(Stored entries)
##########

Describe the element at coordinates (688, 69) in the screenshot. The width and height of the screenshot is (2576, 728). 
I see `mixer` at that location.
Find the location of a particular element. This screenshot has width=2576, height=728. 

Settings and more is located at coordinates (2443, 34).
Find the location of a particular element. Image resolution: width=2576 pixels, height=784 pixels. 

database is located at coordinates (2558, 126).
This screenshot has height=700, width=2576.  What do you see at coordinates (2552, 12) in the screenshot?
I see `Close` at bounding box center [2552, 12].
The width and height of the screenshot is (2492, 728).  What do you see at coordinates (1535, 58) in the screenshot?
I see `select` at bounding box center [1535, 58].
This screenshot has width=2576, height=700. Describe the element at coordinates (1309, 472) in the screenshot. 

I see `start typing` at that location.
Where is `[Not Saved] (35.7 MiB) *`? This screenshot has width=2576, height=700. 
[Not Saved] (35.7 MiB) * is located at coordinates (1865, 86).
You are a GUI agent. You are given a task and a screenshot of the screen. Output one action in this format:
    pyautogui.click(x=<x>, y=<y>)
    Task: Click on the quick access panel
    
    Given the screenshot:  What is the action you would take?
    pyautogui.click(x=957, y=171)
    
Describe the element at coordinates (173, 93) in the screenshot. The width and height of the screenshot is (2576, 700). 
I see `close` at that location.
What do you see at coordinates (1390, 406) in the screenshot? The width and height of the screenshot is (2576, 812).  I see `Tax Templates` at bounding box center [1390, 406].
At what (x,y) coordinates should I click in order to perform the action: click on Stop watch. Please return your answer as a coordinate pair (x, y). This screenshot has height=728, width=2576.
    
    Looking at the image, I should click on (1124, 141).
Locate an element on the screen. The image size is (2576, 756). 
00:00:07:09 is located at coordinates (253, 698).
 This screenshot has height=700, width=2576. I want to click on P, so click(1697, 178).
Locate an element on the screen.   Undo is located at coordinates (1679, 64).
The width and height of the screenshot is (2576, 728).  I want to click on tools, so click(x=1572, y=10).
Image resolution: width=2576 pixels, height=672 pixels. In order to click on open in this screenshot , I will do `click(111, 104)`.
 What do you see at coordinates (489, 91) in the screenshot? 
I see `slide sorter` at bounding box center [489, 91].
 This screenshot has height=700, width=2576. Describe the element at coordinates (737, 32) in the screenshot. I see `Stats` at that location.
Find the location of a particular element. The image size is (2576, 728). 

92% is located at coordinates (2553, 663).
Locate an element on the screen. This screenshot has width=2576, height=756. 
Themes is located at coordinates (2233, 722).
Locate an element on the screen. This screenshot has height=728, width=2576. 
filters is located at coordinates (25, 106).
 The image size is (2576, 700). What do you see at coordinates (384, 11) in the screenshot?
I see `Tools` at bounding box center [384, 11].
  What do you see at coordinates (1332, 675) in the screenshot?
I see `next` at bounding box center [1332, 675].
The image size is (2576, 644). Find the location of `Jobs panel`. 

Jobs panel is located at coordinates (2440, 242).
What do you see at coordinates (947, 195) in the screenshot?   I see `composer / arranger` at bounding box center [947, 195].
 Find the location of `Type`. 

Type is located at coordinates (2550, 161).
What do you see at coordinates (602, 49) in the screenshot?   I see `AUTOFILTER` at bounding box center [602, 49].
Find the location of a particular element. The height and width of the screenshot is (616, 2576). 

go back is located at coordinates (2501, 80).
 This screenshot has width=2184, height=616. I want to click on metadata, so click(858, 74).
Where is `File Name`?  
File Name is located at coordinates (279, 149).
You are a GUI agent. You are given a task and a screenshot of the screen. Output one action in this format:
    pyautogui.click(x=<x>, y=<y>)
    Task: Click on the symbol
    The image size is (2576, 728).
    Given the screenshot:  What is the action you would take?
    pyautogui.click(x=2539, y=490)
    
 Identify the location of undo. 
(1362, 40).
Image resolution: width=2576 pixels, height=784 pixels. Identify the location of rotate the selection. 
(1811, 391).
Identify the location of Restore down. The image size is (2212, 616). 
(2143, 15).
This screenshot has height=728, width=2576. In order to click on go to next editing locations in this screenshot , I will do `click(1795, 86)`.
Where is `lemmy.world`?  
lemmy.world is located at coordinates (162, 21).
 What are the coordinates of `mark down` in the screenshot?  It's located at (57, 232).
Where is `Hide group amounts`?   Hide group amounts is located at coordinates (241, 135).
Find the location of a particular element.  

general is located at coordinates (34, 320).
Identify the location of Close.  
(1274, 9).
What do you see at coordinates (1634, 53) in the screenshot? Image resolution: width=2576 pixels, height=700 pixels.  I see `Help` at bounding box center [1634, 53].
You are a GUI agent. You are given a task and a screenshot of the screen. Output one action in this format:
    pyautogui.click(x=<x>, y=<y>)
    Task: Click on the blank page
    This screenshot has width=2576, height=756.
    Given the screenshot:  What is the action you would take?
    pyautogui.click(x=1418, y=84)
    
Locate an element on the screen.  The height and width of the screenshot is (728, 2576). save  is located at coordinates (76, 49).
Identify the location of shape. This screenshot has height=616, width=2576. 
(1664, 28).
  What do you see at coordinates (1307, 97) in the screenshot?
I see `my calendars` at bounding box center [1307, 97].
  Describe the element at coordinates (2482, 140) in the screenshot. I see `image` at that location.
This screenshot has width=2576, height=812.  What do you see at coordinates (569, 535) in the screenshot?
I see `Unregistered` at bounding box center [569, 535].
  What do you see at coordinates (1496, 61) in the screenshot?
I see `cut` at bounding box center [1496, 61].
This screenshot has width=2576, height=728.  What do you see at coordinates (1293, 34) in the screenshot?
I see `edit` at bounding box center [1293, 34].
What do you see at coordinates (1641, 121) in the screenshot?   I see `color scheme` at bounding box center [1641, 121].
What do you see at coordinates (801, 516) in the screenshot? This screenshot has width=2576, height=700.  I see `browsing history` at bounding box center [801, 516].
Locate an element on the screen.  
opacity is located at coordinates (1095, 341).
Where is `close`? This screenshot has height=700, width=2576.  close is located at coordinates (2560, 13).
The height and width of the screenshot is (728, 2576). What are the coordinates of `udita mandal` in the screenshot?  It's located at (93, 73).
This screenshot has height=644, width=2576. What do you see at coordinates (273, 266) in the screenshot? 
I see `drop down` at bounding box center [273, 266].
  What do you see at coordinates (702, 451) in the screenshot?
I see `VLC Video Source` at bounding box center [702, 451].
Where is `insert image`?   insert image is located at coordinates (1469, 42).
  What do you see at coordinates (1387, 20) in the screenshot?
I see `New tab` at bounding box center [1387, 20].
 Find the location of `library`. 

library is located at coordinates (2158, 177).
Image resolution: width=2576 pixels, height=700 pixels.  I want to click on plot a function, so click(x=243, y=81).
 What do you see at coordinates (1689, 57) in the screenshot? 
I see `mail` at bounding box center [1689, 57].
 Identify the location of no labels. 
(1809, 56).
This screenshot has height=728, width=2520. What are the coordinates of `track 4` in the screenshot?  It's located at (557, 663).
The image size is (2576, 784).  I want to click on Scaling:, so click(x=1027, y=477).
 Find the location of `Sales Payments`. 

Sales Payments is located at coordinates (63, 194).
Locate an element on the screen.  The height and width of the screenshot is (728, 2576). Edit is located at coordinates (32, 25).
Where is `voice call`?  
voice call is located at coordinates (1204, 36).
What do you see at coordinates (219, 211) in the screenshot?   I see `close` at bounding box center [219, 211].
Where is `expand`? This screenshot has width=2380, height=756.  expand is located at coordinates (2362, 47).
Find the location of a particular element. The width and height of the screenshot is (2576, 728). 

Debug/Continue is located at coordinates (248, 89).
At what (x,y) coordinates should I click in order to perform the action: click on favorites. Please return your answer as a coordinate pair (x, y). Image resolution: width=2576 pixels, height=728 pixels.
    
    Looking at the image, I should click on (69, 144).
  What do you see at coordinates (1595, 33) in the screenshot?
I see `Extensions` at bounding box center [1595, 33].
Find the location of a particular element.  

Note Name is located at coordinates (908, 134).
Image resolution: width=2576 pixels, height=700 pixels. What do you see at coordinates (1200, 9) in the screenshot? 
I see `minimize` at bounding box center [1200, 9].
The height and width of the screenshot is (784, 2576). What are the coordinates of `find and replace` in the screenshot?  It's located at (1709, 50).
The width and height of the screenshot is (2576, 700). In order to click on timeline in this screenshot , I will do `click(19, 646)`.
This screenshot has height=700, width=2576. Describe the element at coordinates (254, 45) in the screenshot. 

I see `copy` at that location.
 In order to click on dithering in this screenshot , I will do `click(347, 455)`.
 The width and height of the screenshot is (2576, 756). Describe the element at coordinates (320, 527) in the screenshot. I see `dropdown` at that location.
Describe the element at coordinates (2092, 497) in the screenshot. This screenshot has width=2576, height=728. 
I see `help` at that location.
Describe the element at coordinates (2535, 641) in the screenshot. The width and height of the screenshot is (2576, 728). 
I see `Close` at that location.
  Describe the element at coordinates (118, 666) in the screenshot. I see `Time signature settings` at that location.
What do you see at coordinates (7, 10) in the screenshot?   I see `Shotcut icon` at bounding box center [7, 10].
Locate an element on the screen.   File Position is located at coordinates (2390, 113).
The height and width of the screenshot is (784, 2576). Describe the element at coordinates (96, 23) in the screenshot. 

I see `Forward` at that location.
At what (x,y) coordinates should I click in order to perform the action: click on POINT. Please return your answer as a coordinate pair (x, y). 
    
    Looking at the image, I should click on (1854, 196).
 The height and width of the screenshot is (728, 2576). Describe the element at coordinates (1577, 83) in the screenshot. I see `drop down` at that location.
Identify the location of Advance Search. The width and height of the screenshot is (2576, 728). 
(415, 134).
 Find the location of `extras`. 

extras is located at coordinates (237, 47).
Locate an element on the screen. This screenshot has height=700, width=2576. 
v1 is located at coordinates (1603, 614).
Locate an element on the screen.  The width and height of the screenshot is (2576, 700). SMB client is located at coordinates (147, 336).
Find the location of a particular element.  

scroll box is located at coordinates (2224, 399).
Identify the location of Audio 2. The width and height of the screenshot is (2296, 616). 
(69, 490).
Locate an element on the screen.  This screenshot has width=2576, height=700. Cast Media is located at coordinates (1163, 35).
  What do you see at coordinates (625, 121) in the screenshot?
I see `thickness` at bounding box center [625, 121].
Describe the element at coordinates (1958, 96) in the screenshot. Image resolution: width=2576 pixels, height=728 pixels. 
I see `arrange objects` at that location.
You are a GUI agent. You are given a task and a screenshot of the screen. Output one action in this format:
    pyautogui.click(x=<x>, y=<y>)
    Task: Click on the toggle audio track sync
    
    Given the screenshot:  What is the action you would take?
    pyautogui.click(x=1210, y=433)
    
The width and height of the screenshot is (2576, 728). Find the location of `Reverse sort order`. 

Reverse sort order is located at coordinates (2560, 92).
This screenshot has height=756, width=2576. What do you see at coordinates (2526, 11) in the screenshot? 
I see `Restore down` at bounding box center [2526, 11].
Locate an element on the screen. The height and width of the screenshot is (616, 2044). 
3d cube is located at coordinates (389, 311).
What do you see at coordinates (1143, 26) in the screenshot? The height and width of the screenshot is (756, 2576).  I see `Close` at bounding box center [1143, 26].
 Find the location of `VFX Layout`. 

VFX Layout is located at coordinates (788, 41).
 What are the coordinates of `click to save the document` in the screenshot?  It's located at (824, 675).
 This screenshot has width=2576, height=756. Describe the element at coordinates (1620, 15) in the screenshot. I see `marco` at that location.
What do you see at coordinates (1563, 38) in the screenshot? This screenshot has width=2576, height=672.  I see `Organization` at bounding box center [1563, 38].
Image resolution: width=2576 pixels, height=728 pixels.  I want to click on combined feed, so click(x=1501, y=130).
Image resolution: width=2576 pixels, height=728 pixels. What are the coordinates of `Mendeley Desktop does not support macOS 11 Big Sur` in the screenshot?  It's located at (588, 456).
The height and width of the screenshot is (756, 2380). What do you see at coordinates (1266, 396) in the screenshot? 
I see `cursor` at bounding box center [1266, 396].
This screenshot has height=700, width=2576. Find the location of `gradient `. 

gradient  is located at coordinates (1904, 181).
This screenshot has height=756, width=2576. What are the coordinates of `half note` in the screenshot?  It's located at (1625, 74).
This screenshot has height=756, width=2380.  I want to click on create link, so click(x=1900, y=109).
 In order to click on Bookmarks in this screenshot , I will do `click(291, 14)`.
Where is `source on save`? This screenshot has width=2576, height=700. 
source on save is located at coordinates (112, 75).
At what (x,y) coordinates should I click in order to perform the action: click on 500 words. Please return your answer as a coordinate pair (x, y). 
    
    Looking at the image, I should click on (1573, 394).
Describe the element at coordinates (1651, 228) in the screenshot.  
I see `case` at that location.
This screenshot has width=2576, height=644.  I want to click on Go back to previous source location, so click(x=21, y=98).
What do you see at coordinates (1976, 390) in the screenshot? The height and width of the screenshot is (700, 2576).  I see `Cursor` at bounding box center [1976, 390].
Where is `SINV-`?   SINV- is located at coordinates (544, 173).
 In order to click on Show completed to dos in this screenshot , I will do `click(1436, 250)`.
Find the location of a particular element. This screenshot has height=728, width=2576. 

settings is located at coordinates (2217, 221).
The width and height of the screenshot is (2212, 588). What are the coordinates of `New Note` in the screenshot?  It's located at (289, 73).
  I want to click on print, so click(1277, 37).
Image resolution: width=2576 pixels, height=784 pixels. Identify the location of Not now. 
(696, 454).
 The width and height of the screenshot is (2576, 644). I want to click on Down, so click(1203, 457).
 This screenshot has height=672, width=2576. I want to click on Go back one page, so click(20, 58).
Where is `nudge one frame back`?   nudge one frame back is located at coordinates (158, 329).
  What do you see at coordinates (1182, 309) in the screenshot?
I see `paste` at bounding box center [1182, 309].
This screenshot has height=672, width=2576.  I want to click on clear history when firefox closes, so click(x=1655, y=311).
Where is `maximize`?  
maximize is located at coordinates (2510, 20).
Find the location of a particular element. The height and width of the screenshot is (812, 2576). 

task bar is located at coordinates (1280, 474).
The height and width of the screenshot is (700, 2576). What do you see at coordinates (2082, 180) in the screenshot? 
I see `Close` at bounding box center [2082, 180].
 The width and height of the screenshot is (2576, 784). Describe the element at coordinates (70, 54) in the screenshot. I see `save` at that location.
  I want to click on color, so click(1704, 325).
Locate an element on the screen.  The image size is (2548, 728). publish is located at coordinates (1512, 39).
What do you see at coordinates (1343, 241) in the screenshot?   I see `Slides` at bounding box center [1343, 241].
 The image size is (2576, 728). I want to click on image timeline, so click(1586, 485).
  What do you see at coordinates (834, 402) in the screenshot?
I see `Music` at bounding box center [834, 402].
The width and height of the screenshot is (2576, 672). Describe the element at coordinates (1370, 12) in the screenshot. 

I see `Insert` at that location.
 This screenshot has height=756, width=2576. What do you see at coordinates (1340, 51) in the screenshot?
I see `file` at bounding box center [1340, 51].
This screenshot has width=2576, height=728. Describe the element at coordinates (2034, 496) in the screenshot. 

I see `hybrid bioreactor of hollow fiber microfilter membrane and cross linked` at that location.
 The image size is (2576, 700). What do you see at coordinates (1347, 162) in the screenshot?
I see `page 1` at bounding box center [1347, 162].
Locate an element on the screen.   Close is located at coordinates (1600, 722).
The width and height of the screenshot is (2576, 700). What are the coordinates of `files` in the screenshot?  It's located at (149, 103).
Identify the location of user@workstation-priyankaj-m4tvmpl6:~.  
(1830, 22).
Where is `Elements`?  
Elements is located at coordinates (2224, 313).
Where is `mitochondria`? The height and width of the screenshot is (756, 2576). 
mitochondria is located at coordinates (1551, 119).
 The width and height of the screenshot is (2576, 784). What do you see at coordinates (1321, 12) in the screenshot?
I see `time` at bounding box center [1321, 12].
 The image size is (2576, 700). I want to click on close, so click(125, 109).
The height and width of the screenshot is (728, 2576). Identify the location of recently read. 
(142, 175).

##########

▸ Exercise aim
Reproduce word for word the stretch of rows above, from the line containing "coordinates (2560, 13)." through the line containing "coordinates (1469, 42).", both ends included.

▸ Solution for this problem
Where is `close`? This screenshot has height=700, width=2576.  close is located at coordinates (2560, 13).
The height and width of the screenshot is (728, 2576). What are the coordinates of `udita mandal` in the screenshot?  It's located at (93, 73).
This screenshot has height=644, width=2576. What do you see at coordinates (273, 266) in the screenshot? 
I see `drop down` at bounding box center [273, 266].
  What do you see at coordinates (702, 451) in the screenshot?
I see `VLC Video Source` at bounding box center [702, 451].
Where is `insert image`?   insert image is located at coordinates (1469, 42).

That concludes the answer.